Jim Zemlin, Executive Director of the Linux Foundation, said, “Derek is a natural addition to our leadership team as he is a highly experienced, much-admired marketing and community leader. Finding the right CMO, with a proven track record of helping open source professionals innovate faster while also recognizing the need for improved security across software supply chains they rely upon, was critical. I am delighted to have Derek join us. He has an impressive track record of growing organizations to massive scale, championing open source security research, and building some of the industry’s largest communities for education and collaboration.”

“Open source software is fueling a massive tidal wave of transformation across all industries, and I couldn’t think of a more exciting time to come onboard this exceptional team at The Linux Foundation,” said Weeks. “With its respected position in the community, I look forward to driving growth and further elevating the organization’s contributions to open software, hardware, data, and standards that serve millions of developers worldwide.”
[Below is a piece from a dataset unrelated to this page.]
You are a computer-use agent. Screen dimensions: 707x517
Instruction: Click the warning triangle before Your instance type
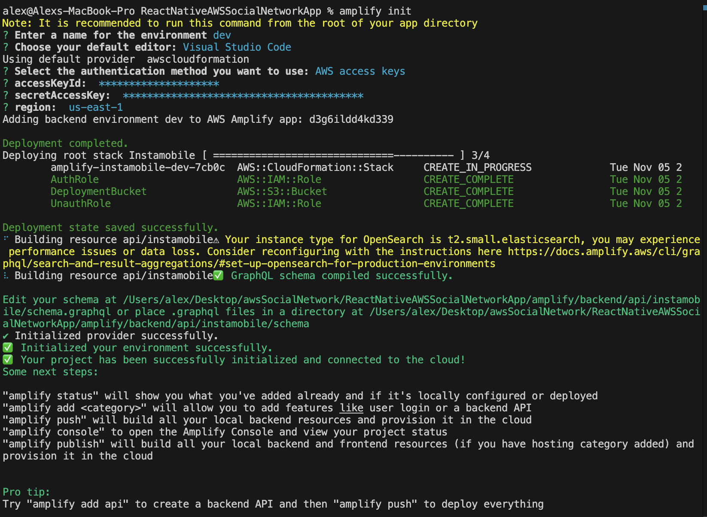pos(216,240)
About The Linux Foundation

Founded in 2000, The Linux Foundation is supported by more than 1,000 members and is the world’s leading home for collaboration on open source software, open standards, open data, and open hardware. The Linux Foundation’s projects are critical to the world’s infrastructure including Linux, Kubernetes, Node.js, and more. The Linux Foundation’s methodology focuses on leveraging best practices and addressing the needs of contributors, users and solution providers to create sustainable models for open collaboration. For more information, please visit us at linuxfoundation.org.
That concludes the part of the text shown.